(KMOX)-As two metro east villages search for a way to pay for what they say are unnecessary federally mandated levee inspections, the agency requiring those inspections says it feels their pain, but can’t help them.
As KMOX reported last week, the villages of New Athens and Prairie Du Rocher are expecting to pay in the neighborhood of $1 million to hire private engineers to inspect their levees, levees they say have never been found to be deficient by the Corps of Engineers.
Federal Emergency Management Agency civil engineer Suzanne Vermeer has met with officials in both villages, and says she understands the challenges they face. But she says the levees have to meet the federal standards, “It is a national standard…that applies to all levees nationwide as far as what data is required to map the flood risk.”
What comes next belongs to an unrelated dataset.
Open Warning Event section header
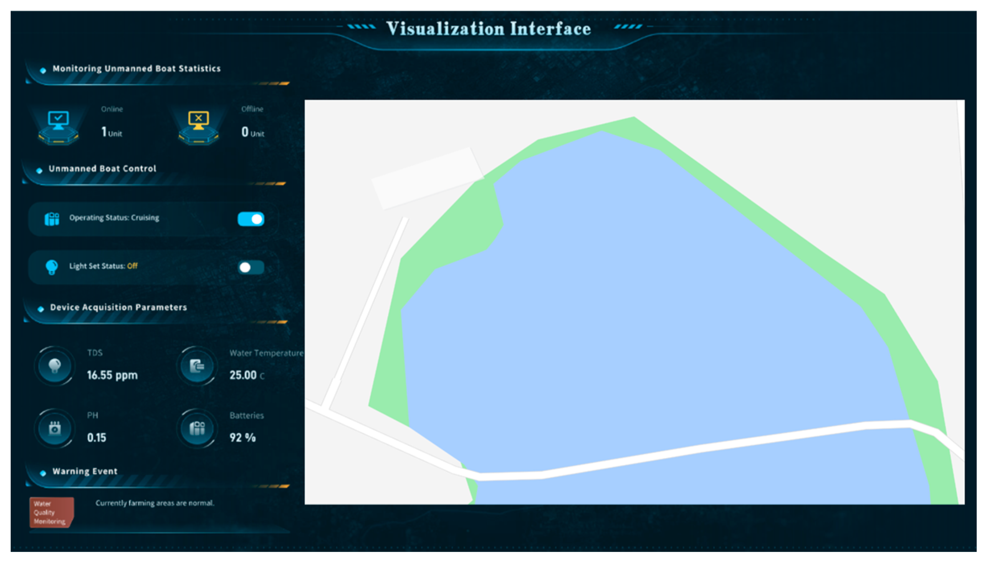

Vermeer says it’s her agency’s job to certify the levees and it’s not authorized to help fund the inspections, “The community can hire different engineers, and they may charge different amounts of money, so it’s really between the community and the engineer as to the cost associated with evaluating the data for their levee.”
New Athens Mayor Gary Kearns says his village of 2,000 residents is looking at anywhere from $350,000 to $1 million. Prairie Du Rocher Mayor Ernie Doiron says his village of 604 residents is expecting to pay at least $1 million.
Vermeer points out that each village signed an agreement to have their levees meet the standards, but officials from both villages say they had to sign the agreement, or the levees would have been decertified two years ago. desertification would result in FEMA eliminating the levees from the new flood maps, causing flood insurance rates behind them to skyrocket.
Vermeer says FEMA has not set a hard deadline for the inspections to be completed and hasn’t set a date for releasing the new flood maps.
She says FEMA is working with the villages but the bottom line is that there are national standards the levees must meet.